## WHAT IS REQUIRED
Set down all of the entries exactly, leaving nothing out.

## STUDY MATERIAL

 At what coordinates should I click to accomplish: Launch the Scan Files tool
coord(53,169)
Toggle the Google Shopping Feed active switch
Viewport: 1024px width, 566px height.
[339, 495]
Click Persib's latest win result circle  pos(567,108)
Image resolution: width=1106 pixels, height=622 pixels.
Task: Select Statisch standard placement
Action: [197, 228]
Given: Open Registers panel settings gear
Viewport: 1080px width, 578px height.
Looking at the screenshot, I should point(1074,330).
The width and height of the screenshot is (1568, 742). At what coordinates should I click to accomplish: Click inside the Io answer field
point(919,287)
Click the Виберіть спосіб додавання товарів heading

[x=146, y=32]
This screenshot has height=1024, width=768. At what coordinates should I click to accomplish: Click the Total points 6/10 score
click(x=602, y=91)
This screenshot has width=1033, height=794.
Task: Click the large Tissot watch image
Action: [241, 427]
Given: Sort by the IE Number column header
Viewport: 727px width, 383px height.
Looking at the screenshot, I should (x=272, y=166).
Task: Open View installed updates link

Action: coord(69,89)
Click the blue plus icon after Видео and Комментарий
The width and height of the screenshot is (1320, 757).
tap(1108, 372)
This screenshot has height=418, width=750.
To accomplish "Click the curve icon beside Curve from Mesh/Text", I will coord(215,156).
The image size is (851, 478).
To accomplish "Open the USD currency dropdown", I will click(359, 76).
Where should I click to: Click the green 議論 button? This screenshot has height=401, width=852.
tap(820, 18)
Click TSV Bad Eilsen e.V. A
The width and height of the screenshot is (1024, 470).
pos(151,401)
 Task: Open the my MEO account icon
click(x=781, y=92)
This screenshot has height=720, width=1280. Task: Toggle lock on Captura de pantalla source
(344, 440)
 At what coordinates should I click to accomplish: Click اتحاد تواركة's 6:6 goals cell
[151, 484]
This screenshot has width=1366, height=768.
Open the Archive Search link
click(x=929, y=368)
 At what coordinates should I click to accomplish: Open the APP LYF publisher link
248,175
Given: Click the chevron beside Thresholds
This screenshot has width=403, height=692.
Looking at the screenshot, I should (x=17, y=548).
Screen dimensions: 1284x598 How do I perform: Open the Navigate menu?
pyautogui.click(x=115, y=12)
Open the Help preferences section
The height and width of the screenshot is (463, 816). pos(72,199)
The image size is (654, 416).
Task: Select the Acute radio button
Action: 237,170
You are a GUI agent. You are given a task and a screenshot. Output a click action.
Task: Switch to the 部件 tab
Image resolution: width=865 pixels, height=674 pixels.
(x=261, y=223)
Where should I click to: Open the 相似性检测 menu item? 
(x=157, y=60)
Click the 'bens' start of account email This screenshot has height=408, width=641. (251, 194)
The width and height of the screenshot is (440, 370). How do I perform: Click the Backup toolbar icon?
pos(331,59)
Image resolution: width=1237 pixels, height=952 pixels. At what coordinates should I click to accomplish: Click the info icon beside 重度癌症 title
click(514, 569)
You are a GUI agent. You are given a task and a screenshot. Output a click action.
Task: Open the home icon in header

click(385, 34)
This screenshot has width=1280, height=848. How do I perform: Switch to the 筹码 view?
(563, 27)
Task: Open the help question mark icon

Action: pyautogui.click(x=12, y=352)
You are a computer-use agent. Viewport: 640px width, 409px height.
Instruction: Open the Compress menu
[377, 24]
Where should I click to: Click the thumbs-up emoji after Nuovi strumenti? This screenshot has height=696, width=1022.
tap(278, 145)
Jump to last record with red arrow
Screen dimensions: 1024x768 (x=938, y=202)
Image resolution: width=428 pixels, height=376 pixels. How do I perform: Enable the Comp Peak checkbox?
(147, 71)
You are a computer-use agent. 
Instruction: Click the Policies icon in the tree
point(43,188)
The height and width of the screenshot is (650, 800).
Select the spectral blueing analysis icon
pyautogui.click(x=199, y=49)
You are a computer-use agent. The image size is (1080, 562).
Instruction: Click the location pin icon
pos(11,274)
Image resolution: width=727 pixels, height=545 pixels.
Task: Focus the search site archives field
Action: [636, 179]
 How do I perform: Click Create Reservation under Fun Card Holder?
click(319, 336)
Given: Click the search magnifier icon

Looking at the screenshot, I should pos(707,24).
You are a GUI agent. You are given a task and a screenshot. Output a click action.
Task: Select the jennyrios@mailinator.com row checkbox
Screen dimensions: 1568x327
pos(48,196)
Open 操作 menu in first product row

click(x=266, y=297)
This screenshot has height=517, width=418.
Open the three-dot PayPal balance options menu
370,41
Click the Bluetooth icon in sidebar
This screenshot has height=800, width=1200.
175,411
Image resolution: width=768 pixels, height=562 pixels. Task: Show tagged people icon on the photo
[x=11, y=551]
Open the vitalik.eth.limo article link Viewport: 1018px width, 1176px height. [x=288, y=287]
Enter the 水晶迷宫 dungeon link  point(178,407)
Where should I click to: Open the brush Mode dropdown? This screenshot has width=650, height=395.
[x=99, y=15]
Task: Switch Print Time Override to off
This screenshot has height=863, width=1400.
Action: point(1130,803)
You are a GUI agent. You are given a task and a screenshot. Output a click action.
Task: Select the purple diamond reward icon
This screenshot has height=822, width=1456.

## TASK SOLUTION
 At what coordinates should I click to accomplish: Launch the Scan Files tool
coord(53,169)
Toggle the Google Shopping Feed active switch
Viewport: 1024px width, 566px height.
[339, 495]
Click Persib's latest win result circle  pos(567,108)
Image resolution: width=1106 pixels, height=622 pixels.
Task: Select Statisch standard placement
Action: [197, 228]
Given: Open Registers panel settings gear
Viewport: 1080px width, 578px height.
Looking at the screenshot, I should point(1074,330).
The width and height of the screenshot is (1568, 742). At what coordinates should I click to accomplish: Click inside the Io answer field
point(919,287)
Click the Виберіть спосіб додавання товарів heading

[x=146, y=32]
This screenshot has height=1024, width=768. At what coordinates should I click to accomplish: Click the Total points 6/10 score
click(x=602, y=91)
This screenshot has width=1033, height=794.
Task: Click the large Tissot watch image
Action: [241, 427]
Given: Sort by the IE Number column header
Viewport: 727px width, 383px height.
Looking at the screenshot, I should (x=272, y=166).
Task: Open View installed updates link

Action: coord(69,89)
Click the blue plus icon after Видео and Комментарий
The width and height of the screenshot is (1320, 757).
tap(1108, 372)
This screenshot has height=418, width=750.
To accomplish "Click the curve icon beside Curve from Mesh/Text", I will coord(215,156).
The image size is (851, 478).
To accomplish "Open the USD currency dropdown", I will click(359, 76).
Where should I click to: Click the green 議論 button? This screenshot has height=401, width=852.
tap(820, 18)
Click TSV Bad Eilsen e.V. A
The width and height of the screenshot is (1024, 470).
pos(151,401)
 Task: Open the my MEO account icon
click(x=781, y=92)
This screenshot has height=720, width=1280. Task: Toggle lock on Captura de pantalla source
(344, 440)
 At what coordinates should I click to accomplish: Click اتحاد تواركة's 6:6 goals cell
[151, 484]
This screenshot has width=1366, height=768.
Open the Archive Search link
click(x=929, y=368)
 At what coordinates should I click to accomplish: Open the APP LYF publisher link
248,175
Given: Click the chevron beside Thresholds
This screenshot has width=403, height=692.
Looking at the screenshot, I should (x=17, y=548).
Screen dimensions: 1284x598 How do I perform: Open the Navigate menu?
pyautogui.click(x=115, y=12)
Open the Help preferences section
The height and width of the screenshot is (463, 816). pos(72,199)
The image size is (654, 416).
Task: Select the Acute radio button
Action: 237,170
You are a GUI agent. You are given a task and a screenshot. Output a click action.
Task: Switch to the 部件 tab
Image resolution: width=865 pixels, height=674 pixels.
(x=261, y=223)
Where should I click to: Open the 相似性检测 menu item? 
(x=157, y=60)
Click the 'bens' start of account email This screenshot has height=408, width=641. (251, 194)
The width and height of the screenshot is (440, 370). How do I perform: Click the Backup toolbar icon?
pos(331,59)
Image resolution: width=1237 pixels, height=952 pixels. At what coordinates should I click to accomplish: Click the info icon beside 重度癌症 title
click(514, 569)
You are a GUI agent. You are given a task and a screenshot. Output a click action.
Task: Open the home icon in header

click(385, 34)
This screenshot has width=1280, height=848. How do I perform: Switch to the 筹码 view?
(563, 27)
Task: Open the help question mark icon

Action: pyautogui.click(x=12, y=352)
You are a computer-use agent. Viewport: 640px width, 409px height.
Instruction: Open the Compress menu
[377, 24]
Where should I click to: Click the thumbs-up emoji after Nuovi strumenti? This screenshot has height=696, width=1022.
tap(278, 145)
Jump to last record with red arrow
Screen dimensions: 1024x768 (x=938, y=202)
Image resolution: width=428 pixels, height=376 pixels. How do I perform: Enable the Comp Peak checkbox?
(147, 71)
You are a computer-use agent. 
Instruction: Click the Policies icon in the tree
point(43,188)
The height and width of the screenshot is (650, 800).
Select the spectral blueing analysis icon
pyautogui.click(x=199, y=49)
You are a computer-use agent. The image size is (1080, 562).
Instruction: Click the location pin icon
pos(11,274)
Image resolution: width=727 pixels, height=545 pixels.
Task: Focus the search site archives field
Action: [636, 179]
 How do I perform: Click Create Reservation under Fun Card Holder?
click(319, 336)
Given: Click the search magnifier icon

Looking at the screenshot, I should pos(707,24).
You are a GUI agent. You are given a task and a screenshot. Output a click action.
Task: Select the jennyrios@mailinator.com row checkbox
Screen dimensions: 1568x327
pos(48,196)
Open 操作 menu in first product row

click(x=266, y=297)
This screenshot has height=517, width=418.
Open the three-dot PayPal balance options menu
370,41
Click the Bluetooth icon in sidebar
This screenshot has height=800, width=1200.
175,411
Image resolution: width=768 pixels, height=562 pixels. Task: Show tagged people icon on the photo
[x=11, y=551]
Open the vitalik.eth.limo article link Viewport: 1018px width, 1176px height. [x=288, y=287]
Enter the 水晶迷宫 dungeon link  point(178,407)
Where should I click to: Open the brush Mode dropdown? This screenshot has width=650, height=395.
[x=99, y=15]
Task: Switch Print Time Override to off
This screenshot has height=863, width=1400.
Action: point(1130,803)
You are a GUI agent. You are given a task and a screenshot. Output a click action.
Task: Select the purple diamond reward icon
This screenshot has height=822, width=1456.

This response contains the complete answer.